Statistical tests were completed in the open source software package R. Two-tailed paired T-test was performed to compare whether mean strain and strain rate was higher in gyri or sulci and Cohen’s d reported as a measure of the effect size. In cases where the normality assumption was violated, the Wilcoxon test was used. A one-way ANOVA reported as F-value (degrees of freedom of independent variables, residuals), p-value, was used to assess the effect of player position profile (one level, three factors) on peak linear and rotational acceleration and velocity, 90th percentile strain across the whole brain and 90th percentile strain rate across the whole brain. A two-way repeated measures ANOVA using player position profile (one level, three factors) and brain structure as a within subject factor (one level, two factors: gyri and sulci) was conducted comparing the profiles to explore profile-wise differences in strain and strain rate in sulci and gyri. Values for strain were root or log-transformed to fit assumptions for normality. Pearson correlation was used to determine the relationship between sulcal strain and strain rate with peak resultant linear and rotational velocity/acceler-ation. Multiple linear regression analysis was used using peak linear and rotational acceleration and velocity as predictor variables to test the contributions of the predictor variables in predicting 90th percentile strain and strain rate in the sulci.

Results

There are distinct differences in strain and strain rate across the whole brain and head kinematics between players at different positions

Comparing whole brain 90th percentile strain and strain rates across the different player profiles, a one-way ANOVA indicated there was a significant effect of player position profile on both strain (F2,145 = 4.401, p = 0.014) and strain rate (F2,145 = 4.672, p = 0.011). Post-hoc Tukey HSD tests showed that these effects were driven by significant differences between profile 1 and profile 3 player impacts for strain (p = 0.016) and strain rate (p = 0.012) (Table 1).

Table 1

Mean kinematics and brain deformation per player position profile.

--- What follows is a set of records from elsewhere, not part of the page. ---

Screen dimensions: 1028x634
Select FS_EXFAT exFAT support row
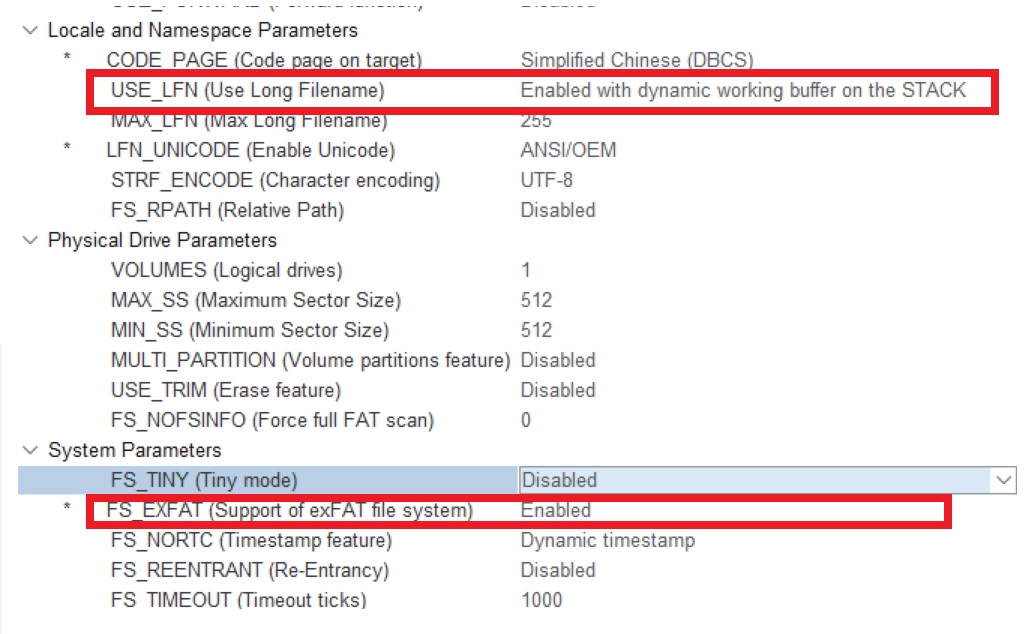pyautogui.click(x=290, y=511)
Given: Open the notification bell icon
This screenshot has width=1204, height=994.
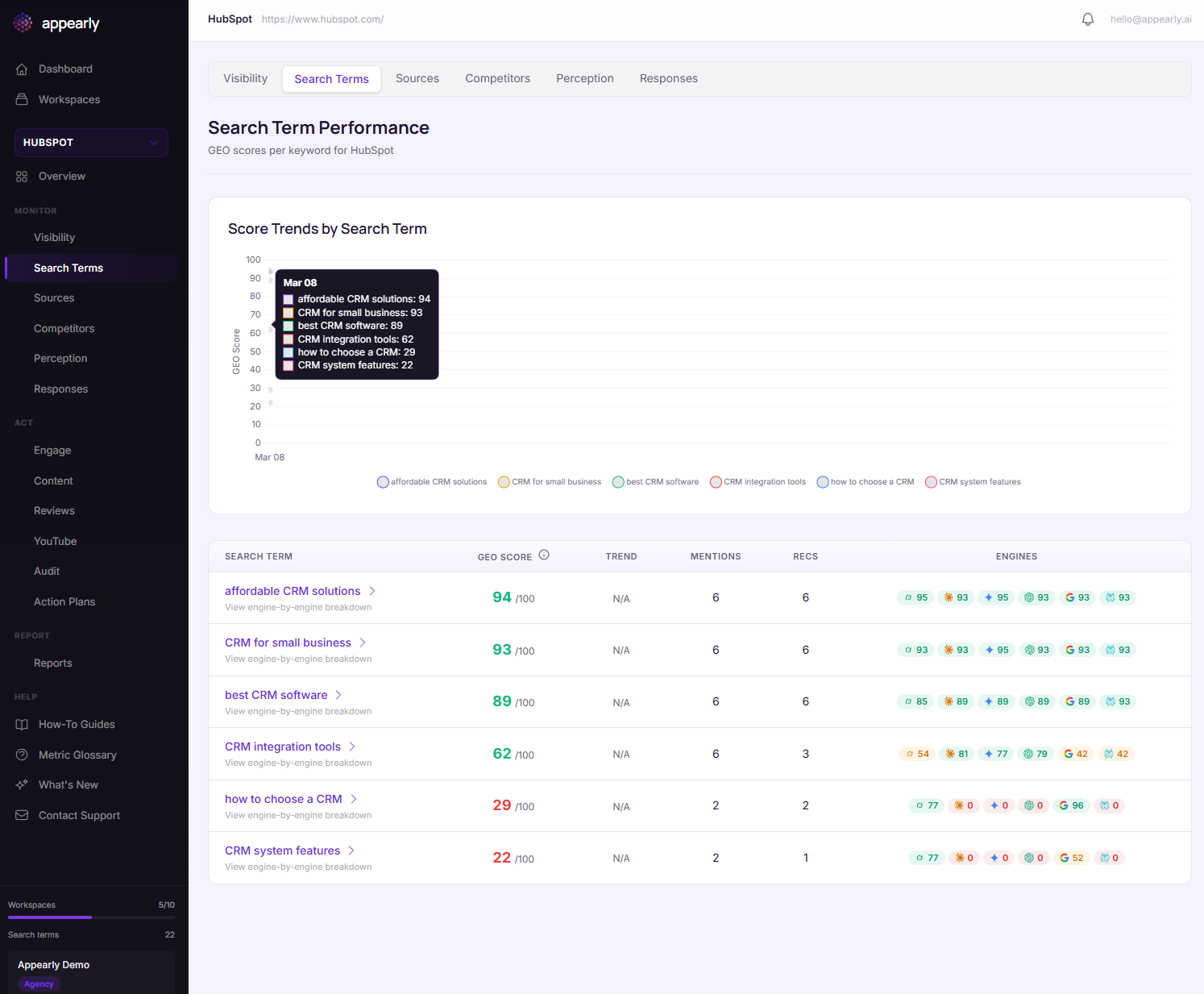Looking at the screenshot, I should click(1087, 19).
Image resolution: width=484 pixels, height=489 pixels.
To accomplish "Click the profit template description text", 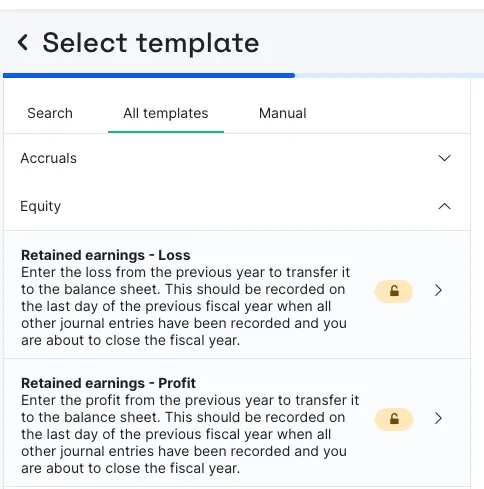I will [190, 434].
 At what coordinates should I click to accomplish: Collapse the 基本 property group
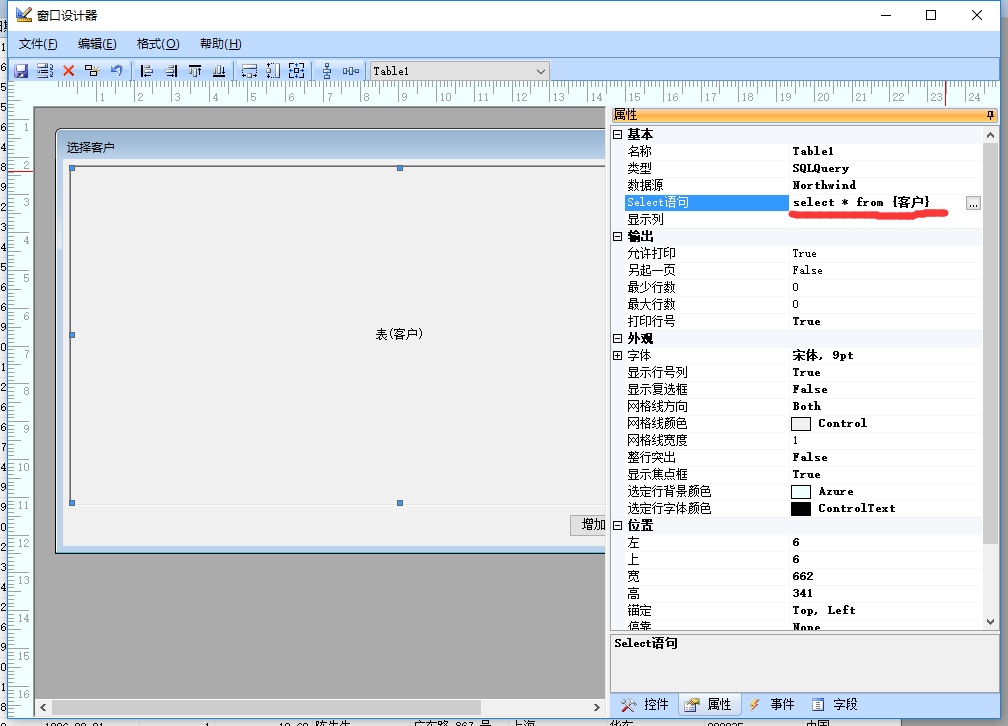click(617, 134)
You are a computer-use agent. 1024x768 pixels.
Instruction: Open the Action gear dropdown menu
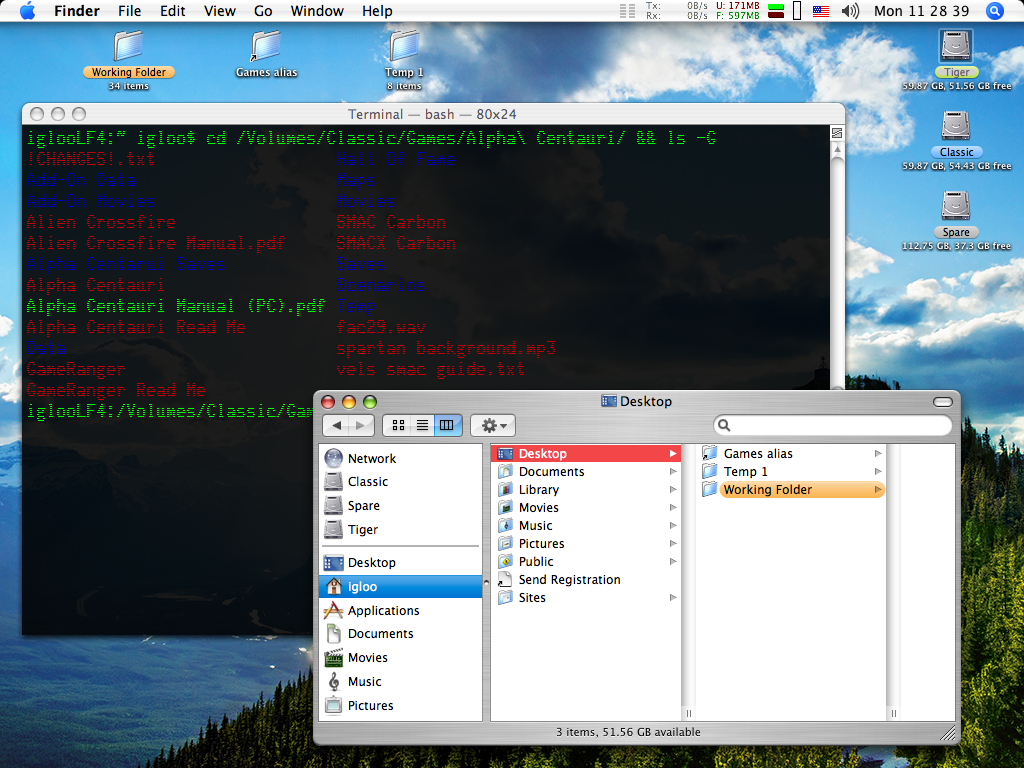tap(493, 425)
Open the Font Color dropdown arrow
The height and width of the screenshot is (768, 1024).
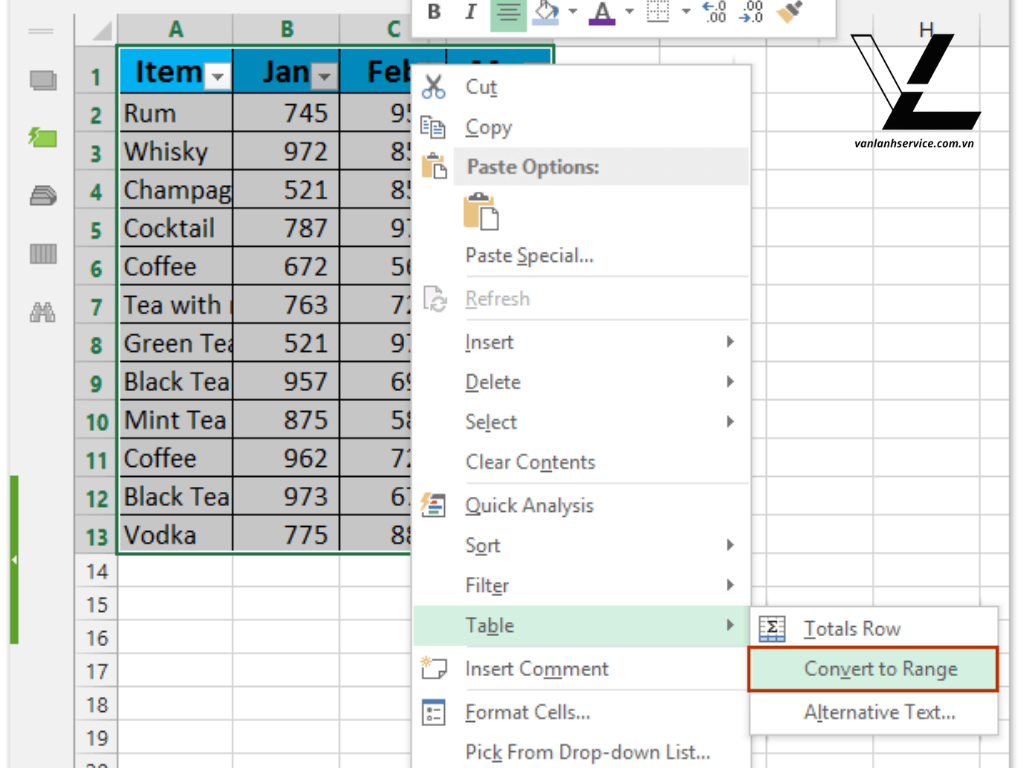click(x=628, y=13)
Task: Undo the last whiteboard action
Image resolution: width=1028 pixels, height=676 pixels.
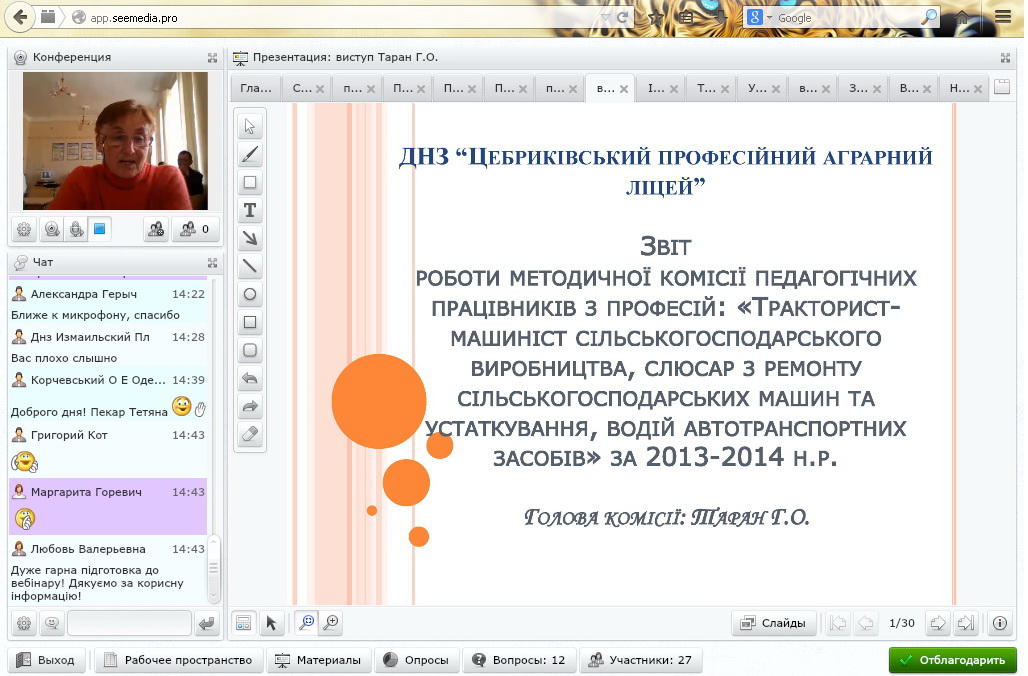Action: tap(250, 379)
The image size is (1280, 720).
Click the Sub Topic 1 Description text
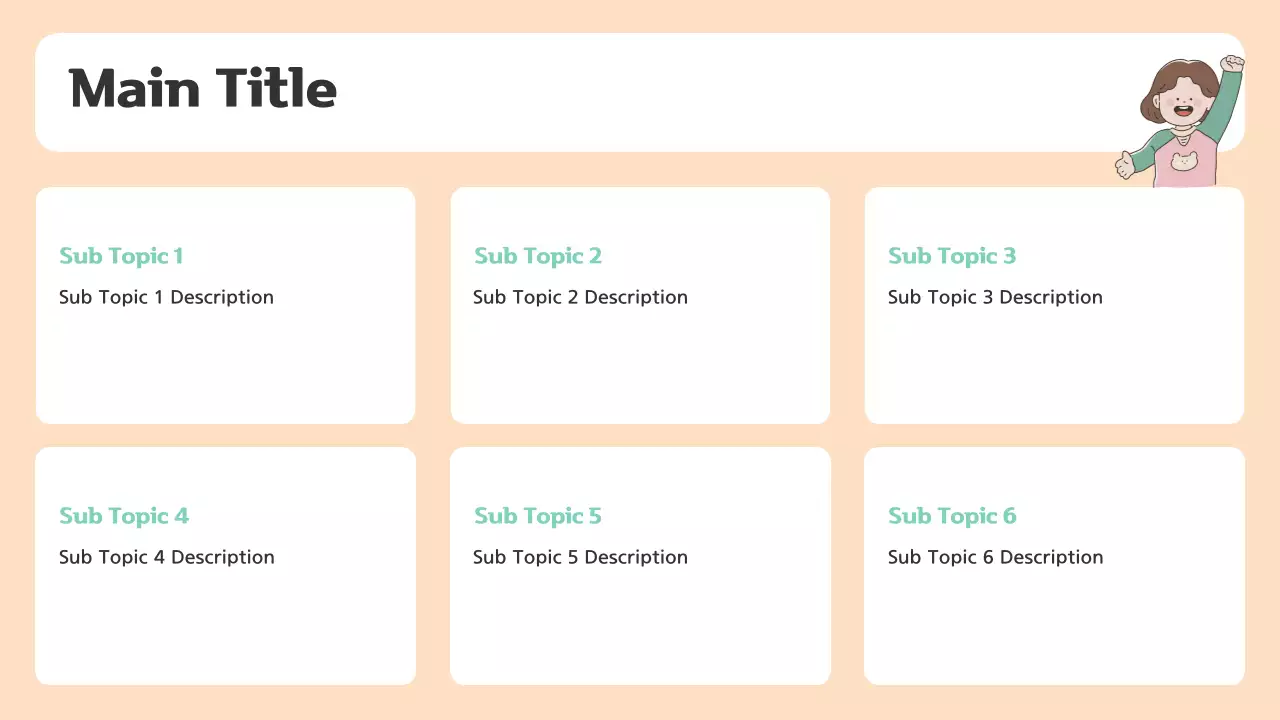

Kinematics and brain deformation measures	Profile 1 n = 49	Profile 2 n = 69	Profile 3 n = 30
90th Percentile Strain	0.16 ± 0.10	0.13 ± 0.09	0.11 ± 0.05
90th Percentile Strain rate (s–1)	35 ± 28	26 ± 25	20 ± 13
Linear Velocity  (m/s)	3.9 ± 2.2	3.1 ± 1.7	2.8 ± 1.5
Linear Acceleration  (m/s2)	428 ± 295	329 ± 250	273 ± 196
Rotational Velocity (rad/s)	25 ± 0.012	19 ± 0.012	18 ± 0.009
Rotational Acceleration  (krad/s2)	3 ± 0.0019	2 ± 1.6	2± 1.2

We then investigated if there were differences in head impact kinematics between players of different positions. A one-way ANOVA showed a significant effect of player position profile on peak resultant linear acceleration (F2,145 = 3.887, p = 0.023), linear velocity (F2,145 = 4.241, p = 0.016), rotational acceleration (F2,145 = 4.583, p = 0.012) and rotational velocity (F2,145 = 4.574, p = 0.012) (Table 1). Post-hoc Tukey HSD tests showed that these effects were driven by higher values in linear acceleration (p = 0.026), linear velocity (p = 0.023), rotational acceleration (p = 0.028) and rotational velocity (p = 0.022) in profile 1 impacts compared to profile 3. Profile 1 impacts additionally had higher rotational acceleration (p = 0.028) and rotational velocity (p = 0.035) when compared to profile 2 impacts. All other comparisons were not significant.

Larger strain is present in sulcal regions of all players

Large strain and strain rate were confined to the depths of sulci in a symmetrical distribution, with lower strain and strain rate seen at the cortical surface and gyral regions and noticeably in sub-cortical structures (Fig. 2A). We confirmed the distinction between the maximal strain and strain rate in the sulci and gyri by mapping out these fields at the grey–white matter interface (Fischl et al., 2004; Fischl, 2012) and looking at average strain maps (Fig. 2B). We further analysed this data by determining strain and strain rate in sulcal and gyral regions across all impacts and comparing them (Fig. 2C). We found significantly higher strain (0.09 ± 0.06 vs 0.08 ± 0.05, V = 3, p < 0.001, d = 1.31) and strain rate (19 ± 16/s vs 16 ± 13/s, V = 84, p < 0.001, d = 0.89) in the sulcal regions compared to gyral regions (Fig. 2D).

Fig. 2

Computational results for all players.

(A) Whole brain mean value of strain and strain rate (areas in yellow–red indicate higher values and light blue-blue lower values), (B) Mean value of strain and strain rate at grey/white matter interface (sulci: light grey, gyri: dark grey, yellow areas indicate higher values), (C) Mean value and standard deviation of strain and strain rate in each sulcal and gyral region, and (D) Mean values collapsed to two anatomical regions, gyri and sulci. (For interpretation of the references to colour in this figure legend, the reader is referred to the web version of this article.)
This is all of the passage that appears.